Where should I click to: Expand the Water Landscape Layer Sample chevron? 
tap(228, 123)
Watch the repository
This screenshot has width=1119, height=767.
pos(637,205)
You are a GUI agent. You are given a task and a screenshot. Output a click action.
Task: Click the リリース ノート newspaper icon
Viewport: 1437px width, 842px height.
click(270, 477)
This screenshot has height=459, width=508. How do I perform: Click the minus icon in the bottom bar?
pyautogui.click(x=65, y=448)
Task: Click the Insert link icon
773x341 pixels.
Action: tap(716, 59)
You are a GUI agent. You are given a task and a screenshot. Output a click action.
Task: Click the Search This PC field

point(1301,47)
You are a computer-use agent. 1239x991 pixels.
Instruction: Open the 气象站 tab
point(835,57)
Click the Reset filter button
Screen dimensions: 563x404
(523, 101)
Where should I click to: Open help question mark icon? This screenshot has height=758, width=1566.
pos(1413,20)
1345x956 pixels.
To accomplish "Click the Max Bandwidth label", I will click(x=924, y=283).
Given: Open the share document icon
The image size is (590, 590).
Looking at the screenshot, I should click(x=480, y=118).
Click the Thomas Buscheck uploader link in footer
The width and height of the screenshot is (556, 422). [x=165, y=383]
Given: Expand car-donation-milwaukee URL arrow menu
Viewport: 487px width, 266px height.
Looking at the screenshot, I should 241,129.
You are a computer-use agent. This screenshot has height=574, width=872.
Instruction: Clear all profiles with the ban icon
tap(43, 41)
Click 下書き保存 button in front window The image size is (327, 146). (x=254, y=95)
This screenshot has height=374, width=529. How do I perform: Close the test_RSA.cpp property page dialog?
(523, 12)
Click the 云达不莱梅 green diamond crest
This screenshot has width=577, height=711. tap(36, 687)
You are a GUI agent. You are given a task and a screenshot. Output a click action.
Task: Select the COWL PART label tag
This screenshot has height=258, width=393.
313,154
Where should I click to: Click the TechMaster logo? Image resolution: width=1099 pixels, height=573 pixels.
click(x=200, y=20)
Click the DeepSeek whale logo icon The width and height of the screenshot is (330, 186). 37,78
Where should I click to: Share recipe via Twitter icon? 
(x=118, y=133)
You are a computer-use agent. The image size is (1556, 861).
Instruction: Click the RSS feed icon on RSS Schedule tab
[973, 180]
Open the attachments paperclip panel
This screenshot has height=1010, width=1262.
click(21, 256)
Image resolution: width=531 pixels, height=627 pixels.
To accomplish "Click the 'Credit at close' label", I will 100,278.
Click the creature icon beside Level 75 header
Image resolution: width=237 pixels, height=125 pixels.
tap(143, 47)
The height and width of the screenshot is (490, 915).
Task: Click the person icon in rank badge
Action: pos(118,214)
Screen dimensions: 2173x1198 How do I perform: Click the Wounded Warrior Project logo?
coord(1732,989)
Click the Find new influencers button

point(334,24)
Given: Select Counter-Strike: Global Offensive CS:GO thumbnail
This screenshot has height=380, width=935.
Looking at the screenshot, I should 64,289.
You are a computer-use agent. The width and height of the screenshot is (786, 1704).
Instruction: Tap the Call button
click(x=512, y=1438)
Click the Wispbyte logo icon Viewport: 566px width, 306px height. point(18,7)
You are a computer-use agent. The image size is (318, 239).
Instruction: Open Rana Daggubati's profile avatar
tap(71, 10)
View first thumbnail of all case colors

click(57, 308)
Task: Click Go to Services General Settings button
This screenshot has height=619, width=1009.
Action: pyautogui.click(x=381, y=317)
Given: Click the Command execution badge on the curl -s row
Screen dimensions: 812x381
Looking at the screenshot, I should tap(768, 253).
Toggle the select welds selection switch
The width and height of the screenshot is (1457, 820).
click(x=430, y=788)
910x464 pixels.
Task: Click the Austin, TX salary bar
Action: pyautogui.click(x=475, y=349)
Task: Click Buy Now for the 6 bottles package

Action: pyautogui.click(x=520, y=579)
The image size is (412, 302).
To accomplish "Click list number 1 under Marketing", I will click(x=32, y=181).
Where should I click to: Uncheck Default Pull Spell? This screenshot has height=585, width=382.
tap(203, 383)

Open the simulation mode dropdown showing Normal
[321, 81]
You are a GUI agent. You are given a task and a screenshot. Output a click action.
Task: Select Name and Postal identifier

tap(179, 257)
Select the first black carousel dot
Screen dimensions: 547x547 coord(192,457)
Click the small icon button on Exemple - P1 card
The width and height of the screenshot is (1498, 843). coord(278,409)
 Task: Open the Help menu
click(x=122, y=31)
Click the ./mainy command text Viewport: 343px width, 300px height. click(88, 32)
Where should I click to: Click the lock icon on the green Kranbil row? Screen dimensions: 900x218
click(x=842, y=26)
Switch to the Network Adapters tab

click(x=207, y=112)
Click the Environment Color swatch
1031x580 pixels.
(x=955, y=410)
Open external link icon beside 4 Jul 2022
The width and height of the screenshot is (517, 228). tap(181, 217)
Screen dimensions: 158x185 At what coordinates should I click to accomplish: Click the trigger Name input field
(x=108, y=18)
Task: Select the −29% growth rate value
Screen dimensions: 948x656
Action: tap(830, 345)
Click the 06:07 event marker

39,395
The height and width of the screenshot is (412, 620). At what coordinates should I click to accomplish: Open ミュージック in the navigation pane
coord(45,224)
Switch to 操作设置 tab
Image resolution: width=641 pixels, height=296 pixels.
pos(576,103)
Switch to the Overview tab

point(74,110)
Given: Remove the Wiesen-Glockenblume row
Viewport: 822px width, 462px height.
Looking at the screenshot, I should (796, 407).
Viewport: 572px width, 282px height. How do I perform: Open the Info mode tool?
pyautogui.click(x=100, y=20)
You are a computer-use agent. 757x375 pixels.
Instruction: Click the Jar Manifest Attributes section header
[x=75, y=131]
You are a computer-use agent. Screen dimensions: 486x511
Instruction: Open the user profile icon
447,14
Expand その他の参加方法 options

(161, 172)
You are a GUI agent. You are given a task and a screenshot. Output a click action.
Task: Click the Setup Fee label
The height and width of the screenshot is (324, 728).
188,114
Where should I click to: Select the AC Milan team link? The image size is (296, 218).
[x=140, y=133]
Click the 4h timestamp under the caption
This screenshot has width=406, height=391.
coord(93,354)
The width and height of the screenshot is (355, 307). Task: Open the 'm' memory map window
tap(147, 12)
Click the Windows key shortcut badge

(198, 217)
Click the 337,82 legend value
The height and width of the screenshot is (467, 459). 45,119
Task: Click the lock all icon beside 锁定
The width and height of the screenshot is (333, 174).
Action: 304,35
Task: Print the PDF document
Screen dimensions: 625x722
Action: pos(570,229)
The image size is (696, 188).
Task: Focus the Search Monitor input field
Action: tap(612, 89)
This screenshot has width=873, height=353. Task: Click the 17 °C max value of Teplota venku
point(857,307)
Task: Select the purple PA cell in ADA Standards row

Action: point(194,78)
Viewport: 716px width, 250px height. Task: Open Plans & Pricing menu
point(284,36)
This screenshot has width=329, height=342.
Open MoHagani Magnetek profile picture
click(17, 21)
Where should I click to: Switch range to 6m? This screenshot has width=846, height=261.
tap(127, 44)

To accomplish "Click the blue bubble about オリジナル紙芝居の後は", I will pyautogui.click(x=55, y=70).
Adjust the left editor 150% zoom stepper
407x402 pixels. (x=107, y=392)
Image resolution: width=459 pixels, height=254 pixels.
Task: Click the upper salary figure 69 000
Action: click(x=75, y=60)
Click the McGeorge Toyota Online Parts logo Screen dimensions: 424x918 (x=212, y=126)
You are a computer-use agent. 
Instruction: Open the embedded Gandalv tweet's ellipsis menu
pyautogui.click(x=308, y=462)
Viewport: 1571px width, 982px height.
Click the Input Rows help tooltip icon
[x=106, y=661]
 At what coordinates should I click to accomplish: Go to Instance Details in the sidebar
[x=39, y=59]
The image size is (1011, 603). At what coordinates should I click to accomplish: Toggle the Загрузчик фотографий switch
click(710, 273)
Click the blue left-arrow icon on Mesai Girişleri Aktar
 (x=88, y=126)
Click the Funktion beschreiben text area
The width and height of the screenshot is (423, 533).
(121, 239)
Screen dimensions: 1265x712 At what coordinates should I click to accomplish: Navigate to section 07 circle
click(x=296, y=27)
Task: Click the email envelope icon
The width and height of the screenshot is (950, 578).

:: What this task involves ::
Copy out the lines above exactly, beginning at the one that contains "Where should I click to: Share" and ending at the one that contains "Click the creature".

:: Output for this task ::
Where should I click to: Share recipe via Twitter icon? 
(x=118, y=133)
You are a computer-use agent. The image size is (1556, 861).
Instruction: Click the RSS feed icon on RSS Schedule tab
[973, 180]
Open the attachments paperclip panel
This screenshot has height=1010, width=1262.
click(21, 256)
Image resolution: width=531 pixels, height=627 pixels.
To accomplish "Click the 'Credit at close' label", I will 100,278.
Click the creature icon beside Level 75 header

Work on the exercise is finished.